#### Work instructions:
The output should be all entries, each matching the original exactly.

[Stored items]

★ ★ ★ ★ ★ ★ ★

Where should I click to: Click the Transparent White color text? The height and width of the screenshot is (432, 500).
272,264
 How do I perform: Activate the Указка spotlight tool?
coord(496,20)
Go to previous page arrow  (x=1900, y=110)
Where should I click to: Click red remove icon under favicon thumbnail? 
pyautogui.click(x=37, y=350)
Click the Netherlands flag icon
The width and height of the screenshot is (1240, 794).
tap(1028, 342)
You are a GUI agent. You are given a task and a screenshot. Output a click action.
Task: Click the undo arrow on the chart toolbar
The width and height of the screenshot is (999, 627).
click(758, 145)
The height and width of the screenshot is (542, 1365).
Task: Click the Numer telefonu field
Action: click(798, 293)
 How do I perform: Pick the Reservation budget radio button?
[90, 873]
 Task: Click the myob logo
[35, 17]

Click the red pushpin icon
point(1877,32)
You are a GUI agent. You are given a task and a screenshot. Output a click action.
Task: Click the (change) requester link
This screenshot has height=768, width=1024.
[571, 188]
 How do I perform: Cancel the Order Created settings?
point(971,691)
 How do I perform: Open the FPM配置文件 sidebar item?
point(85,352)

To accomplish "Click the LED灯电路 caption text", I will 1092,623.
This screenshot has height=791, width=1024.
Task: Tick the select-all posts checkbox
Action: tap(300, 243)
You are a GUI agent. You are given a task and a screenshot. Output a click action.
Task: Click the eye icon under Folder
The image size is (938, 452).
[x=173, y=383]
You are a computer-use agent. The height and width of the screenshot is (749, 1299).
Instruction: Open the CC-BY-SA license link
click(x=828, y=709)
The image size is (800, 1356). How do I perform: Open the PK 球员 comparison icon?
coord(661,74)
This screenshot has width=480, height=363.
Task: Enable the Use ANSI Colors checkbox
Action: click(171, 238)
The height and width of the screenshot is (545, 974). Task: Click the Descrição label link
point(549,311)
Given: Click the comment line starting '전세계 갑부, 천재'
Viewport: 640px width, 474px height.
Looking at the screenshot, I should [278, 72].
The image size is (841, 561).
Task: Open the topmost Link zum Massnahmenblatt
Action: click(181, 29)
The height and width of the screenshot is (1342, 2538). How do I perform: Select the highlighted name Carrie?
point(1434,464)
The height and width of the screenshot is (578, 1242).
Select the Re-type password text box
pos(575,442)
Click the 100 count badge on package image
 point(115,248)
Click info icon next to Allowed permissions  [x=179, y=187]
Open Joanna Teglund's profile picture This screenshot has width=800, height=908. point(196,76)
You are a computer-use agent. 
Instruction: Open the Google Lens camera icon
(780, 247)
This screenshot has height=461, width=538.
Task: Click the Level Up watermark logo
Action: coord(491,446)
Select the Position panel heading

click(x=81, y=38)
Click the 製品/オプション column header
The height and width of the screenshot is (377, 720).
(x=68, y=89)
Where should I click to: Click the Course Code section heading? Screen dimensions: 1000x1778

★ ★ ★ ★ ★ ★ ★

#### Answer to the problem:
Where should I click to: Click the Transparent White color text? The height and width of the screenshot is (432, 500).
272,264
 How do I perform: Activate the Указка spotlight tool?
coord(496,20)
Go to previous page arrow  (x=1900, y=110)
Where should I click to: Click red remove icon under favicon thumbnail? 
pyautogui.click(x=37, y=350)
Click the Netherlands flag icon
The width and height of the screenshot is (1240, 794).
tap(1028, 342)
You are a GUI agent. You are given a task and a screenshot. Output a click action.
Task: Click the undo arrow on the chart toolbar
The width and height of the screenshot is (999, 627).
click(758, 145)
The height and width of the screenshot is (542, 1365).
Task: Click the Numer telefonu field
Action: click(798, 293)
 How do I perform: Pick the Reservation budget radio button?
[90, 873]
 Task: Click the myob logo
[35, 17]

Click the red pushpin icon
point(1877,32)
You are a GUI agent. You are given a task and a screenshot. Output a click action.
Task: Click the (change) requester link
This screenshot has height=768, width=1024.
[571, 188]
 How do I perform: Cancel the Order Created settings?
point(971,691)
 How do I perform: Open the FPM配置文件 sidebar item?
point(85,352)

To accomplish "Click the LED灯电路 caption text", I will 1092,623.
This screenshot has height=791, width=1024.
Task: Tick the select-all posts checkbox
Action: tap(300, 243)
You are a GUI agent. You are given a task and a screenshot. Output a click action.
Task: Click the eye icon under Folder
The image size is (938, 452).
[x=173, y=383]
You are a computer-use agent. The height and width of the screenshot is (749, 1299).
Instruction: Open the CC-BY-SA license link
click(x=828, y=709)
The image size is (800, 1356). How do I perform: Open the PK 球员 comparison icon?
coord(661,74)
This screenshot has width=480, height=363.
Task: Enable the Use ANSI Colors checkbox
Action: click(171, 238)
The height and width of the screenshot is (545, 974). Task: Click the Descrição label link
point(549,311)
Given: Click the comment line starting '전세계 갑부, 천재'
Viewport: 640px width, 474px height.
Looking at the screenshot, I should [278, 72].
The image size is (841, 561).
Task: Open the topmost Link zum Massnahmenblatt
Action: click(181, 29)
The height and width of the screenshot is (1342, 2538). How do I perform: Select the highlighted name Carrie?
point(1434,464)
The height and width of the screenshot is (578, 1242).
Select the Re-type password text box
pos(575,442)
Click the 100 count badge on package image
 point(115,248)
Click info icon next to Allowed permissions  [x=179, y=187]
Open Joanna Teglund's profile picture This screenshot has width=800, height=908. point(196,76)
You are a computer-use agent. 
Instruction: Open the Google Lens camera icon
(780, 247)
This screenshot has height=461, width=538.
Task: Click the Level Up watermark logo
Action: coord(491,446)
Select the Position panel heading

click(x=81, y=38)
Click the 製品/オプション column header
The height and width of the screenshot is (377, 720).
(x=68, y=89)
Where should I click to: Click the Course Code section heading? Screen dimensions: 1000x1778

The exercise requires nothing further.